Clouds. Quel patronyme plus adéquat pour retranscrire la langueur et les humeurs grises et maussades d’un doom death atmospéhrique vaporeux, mélancolique et pluvieux ? Le combo emmené par Daniel Neagoe semble bien l’avoir compris, gagnant ses lettres de noblesses dès son premier album de 2014,
Doliu, qui incarnait déjà la quintessence d’un style plus de vingt ans après son éclosion (en même temps, avec des membres ou ex membres de formations comme Shape of Dispair, Eye of
Solitude,
Pantheist ou
Extreme Cold Winter, pouvait-il vraiment en être autrement ?).
Quoi qu’il en soit, le supergroupe international en est déjà à son sixième album, Despărțire, qui vient nous susurrer aux oreilles huit complaintes à écouter une morne journée d’automne en regardant les feuilles rousses tourbillonner dehors et la pluie s’écraser lourdement sur la vitre.

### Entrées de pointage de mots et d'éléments
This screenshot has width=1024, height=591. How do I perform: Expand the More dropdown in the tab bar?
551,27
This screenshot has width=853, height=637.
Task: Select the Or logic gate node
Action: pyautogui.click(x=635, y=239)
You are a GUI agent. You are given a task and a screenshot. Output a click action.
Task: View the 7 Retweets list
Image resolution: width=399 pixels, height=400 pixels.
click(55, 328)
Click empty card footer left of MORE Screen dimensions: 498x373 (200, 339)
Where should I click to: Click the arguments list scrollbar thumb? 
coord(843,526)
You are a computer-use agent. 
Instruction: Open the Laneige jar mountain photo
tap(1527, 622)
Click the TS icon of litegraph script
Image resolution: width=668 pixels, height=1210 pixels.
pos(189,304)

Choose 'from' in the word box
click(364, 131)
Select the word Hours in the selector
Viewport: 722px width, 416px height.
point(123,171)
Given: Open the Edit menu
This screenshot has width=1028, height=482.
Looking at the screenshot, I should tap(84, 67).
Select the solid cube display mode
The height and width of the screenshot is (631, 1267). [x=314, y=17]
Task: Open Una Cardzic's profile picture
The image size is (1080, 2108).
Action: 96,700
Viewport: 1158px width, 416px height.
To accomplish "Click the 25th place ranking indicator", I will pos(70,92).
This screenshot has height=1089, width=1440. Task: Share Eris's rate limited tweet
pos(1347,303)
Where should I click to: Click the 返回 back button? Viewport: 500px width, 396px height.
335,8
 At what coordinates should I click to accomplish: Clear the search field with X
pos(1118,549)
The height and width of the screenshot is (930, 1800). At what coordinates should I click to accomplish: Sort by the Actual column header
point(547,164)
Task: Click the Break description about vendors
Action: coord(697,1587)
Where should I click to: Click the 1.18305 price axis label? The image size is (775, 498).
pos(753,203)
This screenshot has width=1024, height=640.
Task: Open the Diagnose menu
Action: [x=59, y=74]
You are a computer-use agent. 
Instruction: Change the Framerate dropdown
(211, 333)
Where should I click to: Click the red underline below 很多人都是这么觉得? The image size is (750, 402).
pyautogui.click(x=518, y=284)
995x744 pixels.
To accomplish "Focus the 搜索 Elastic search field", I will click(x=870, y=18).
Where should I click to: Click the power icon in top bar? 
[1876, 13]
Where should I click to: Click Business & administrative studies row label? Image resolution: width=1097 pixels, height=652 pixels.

### Actions à mener
a – Recopiez tel quel le passage de la chronique sur Clouds allant de "Quoi qu’il en" à "sur la vitre.".
b – Rédigez la suite de la chronique sur Clouds à partir de sa dernière phrase.
Les enregistrements proviennent d'une source distincte.

### Réponses
a –
Quoi qu’il en soit, le supergroupe international en est déjà à son sixième album, Despărțire, qui vient nous susurrer aux oreilles huit complaintes à écouter une morne journée d’automne en regardant les feuilles rousses tourbillonner dehors et la pluie s’écraser lourdement sur la vitre.

b –
Dès le titre d’entrée, l’incroyable Deepen This
Wound, on est happé dans l’univers de dépression douce du combo : arpèges flottants et cafardeux, rythme lent, guitares lourdes et grondantes, violons aux plaintes larmoyantes dont les notes fragiles tissent un canevas mélodique tout en sensibilité, sans oublier cette dualité de chants extrêmement expressifs et virtuoses dans leur genre, un growl toujours aussi abyssal, vibrant de résignation et de tristesse ainsi qu’un magnifique chant clair, tout y est, et on retrouve avec un plaisir intact ce subtil mélange de tristesse et de plénitude enivrant qui nous avait enveloppé l’année dernière sur l’intemporel
Durere. Ce premier morceau nous file la chair de poule et nous plonge dans un état d’extase béate que seuls les grands morceaux parviennent à créer, et
Clouds enchaîne de la plus belle des manières avec This
Heart, A Coffin à la ligne de violon chavirante sur laquelle le chant frissonnant de Mick
Moss (
Antimatter) vient nous emplir l’âme de cette torpeur mélancolique.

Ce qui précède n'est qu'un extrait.